:: Source records ::
• • • •

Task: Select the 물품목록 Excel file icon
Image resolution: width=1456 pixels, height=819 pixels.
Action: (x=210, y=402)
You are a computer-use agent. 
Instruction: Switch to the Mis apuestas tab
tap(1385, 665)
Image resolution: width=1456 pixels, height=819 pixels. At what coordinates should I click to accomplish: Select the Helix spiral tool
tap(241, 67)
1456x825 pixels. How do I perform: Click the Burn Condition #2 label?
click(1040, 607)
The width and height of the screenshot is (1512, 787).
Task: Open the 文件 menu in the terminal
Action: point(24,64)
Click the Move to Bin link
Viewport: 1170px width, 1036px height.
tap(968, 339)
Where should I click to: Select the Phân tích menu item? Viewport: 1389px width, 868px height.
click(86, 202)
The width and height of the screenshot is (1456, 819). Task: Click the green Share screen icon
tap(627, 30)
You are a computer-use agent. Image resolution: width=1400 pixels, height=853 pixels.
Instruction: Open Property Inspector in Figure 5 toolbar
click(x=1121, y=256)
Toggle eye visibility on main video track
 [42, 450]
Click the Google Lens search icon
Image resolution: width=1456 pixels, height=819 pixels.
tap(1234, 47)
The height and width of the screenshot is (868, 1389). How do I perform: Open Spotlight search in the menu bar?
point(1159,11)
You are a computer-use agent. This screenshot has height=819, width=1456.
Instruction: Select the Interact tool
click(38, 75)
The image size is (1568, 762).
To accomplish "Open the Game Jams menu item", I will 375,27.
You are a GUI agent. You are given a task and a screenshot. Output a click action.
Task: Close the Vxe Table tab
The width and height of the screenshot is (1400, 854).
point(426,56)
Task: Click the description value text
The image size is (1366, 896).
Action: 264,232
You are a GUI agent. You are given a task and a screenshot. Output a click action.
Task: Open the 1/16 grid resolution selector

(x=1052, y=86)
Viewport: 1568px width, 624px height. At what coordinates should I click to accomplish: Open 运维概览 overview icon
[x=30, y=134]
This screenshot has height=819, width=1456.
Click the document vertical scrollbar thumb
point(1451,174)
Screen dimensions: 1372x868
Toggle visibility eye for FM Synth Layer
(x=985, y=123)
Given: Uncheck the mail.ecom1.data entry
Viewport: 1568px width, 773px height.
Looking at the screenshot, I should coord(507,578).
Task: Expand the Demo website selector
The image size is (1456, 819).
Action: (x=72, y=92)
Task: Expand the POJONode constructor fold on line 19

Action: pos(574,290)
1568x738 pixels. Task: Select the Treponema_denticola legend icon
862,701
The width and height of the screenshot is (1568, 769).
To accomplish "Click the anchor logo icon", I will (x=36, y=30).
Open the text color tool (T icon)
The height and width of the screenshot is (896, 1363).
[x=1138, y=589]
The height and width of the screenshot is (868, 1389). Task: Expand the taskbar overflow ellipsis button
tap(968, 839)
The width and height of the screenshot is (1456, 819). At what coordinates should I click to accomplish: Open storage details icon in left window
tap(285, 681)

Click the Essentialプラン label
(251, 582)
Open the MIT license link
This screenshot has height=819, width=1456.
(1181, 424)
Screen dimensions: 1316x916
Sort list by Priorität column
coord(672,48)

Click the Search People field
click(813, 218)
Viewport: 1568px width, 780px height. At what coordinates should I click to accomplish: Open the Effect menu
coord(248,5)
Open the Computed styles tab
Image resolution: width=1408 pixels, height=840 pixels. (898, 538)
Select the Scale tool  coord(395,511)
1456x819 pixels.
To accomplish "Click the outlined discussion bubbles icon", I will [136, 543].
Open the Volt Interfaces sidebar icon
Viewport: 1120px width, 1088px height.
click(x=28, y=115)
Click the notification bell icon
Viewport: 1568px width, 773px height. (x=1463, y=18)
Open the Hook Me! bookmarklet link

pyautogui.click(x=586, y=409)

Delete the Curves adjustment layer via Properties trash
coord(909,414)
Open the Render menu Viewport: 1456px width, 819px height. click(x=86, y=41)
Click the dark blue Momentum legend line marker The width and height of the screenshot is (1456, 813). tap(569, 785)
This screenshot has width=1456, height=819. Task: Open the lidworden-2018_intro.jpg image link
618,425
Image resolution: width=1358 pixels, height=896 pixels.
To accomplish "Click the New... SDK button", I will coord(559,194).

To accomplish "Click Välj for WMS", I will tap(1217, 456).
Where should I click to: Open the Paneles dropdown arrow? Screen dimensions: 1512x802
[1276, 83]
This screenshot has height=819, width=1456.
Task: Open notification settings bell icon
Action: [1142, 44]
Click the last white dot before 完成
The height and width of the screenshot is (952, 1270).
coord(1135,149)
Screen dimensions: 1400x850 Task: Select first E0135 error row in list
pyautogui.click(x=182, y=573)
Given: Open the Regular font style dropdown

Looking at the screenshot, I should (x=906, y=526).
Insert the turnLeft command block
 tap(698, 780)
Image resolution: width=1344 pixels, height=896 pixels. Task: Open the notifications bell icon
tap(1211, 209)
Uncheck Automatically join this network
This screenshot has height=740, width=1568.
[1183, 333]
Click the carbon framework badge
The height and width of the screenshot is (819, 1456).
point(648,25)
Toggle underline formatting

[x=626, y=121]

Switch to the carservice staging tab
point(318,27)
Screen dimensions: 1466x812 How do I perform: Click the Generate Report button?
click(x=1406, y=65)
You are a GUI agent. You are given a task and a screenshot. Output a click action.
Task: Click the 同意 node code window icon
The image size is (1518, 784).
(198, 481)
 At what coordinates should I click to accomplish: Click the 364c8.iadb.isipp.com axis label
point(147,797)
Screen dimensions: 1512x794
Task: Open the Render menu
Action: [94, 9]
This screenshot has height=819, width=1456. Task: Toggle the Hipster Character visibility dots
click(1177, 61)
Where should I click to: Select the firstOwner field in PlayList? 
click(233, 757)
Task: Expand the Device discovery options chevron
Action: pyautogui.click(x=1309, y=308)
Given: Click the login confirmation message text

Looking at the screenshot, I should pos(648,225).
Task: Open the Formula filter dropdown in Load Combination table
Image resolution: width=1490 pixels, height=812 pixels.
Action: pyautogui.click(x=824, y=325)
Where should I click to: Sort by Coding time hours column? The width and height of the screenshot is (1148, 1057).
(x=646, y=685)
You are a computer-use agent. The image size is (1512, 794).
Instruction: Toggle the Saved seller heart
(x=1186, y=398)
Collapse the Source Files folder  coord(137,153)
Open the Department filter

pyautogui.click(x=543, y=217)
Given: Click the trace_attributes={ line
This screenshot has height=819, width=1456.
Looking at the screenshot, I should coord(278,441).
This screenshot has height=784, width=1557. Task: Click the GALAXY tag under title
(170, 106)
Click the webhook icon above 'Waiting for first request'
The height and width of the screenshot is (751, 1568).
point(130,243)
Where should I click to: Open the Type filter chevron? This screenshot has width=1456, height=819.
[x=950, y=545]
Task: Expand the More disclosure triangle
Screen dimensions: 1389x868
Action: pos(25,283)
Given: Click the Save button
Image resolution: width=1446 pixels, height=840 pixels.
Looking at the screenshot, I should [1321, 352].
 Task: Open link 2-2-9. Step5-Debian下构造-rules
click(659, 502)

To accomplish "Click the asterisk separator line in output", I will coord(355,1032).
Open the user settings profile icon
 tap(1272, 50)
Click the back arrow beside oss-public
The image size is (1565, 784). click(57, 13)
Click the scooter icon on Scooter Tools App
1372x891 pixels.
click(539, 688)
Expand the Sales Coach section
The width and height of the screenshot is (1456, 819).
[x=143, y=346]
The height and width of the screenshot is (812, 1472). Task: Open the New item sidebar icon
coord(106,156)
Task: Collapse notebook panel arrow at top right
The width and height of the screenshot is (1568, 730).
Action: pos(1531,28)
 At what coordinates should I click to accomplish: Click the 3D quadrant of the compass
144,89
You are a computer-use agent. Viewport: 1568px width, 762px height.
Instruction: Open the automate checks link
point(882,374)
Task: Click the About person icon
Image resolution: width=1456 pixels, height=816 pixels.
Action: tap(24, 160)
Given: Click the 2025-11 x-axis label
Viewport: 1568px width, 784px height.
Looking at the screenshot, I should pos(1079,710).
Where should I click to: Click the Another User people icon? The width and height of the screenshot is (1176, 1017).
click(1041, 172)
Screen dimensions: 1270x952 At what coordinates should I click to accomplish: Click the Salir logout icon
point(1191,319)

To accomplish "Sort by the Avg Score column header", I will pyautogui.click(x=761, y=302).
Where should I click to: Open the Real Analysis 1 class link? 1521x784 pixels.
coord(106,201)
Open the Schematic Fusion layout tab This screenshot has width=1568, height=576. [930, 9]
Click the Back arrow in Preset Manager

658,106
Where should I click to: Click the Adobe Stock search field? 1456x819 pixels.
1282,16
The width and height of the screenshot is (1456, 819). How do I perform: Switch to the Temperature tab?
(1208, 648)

• • • •

Please transcribe the lines from the one containing "Given: Click the 2025-11 x-axis label" through the last line of the records. Include both ends and nothing else.

Given: Click the 2025-11 x-axis label
Viewport: 1568px width, 784px height.
Looking at the screenshot, I should pos(1079,710).
Where should I click to: Click the Another User people icon? The width and height of the screenshot is (1176, 1017).
click(1041, 172)
Screen dimensions: 1270x952 At what coordinates should I click to accomplish: Click the Salir logout icon
point(1191,319)

To accomplish "Sort by the Avg Score column header", I will pyautogui.click(x=761, y=302).
Where should I click to: Open the Real Analysis 1 class link? 1521x784 pixels.
coord(106,201)
Open the Schematic Fusion layout tab This screenshot has width=1568, height=576. [930, 9]
Click the Back arrow in Preset Manager

658,106
Where should I click to: Click the Adobe Stock search field? 1456x819 pixels.
1282,16
The width and height of the screenshot is (1456, 819). How do I perform: Switch to the Temperature tab?
(1208, 648)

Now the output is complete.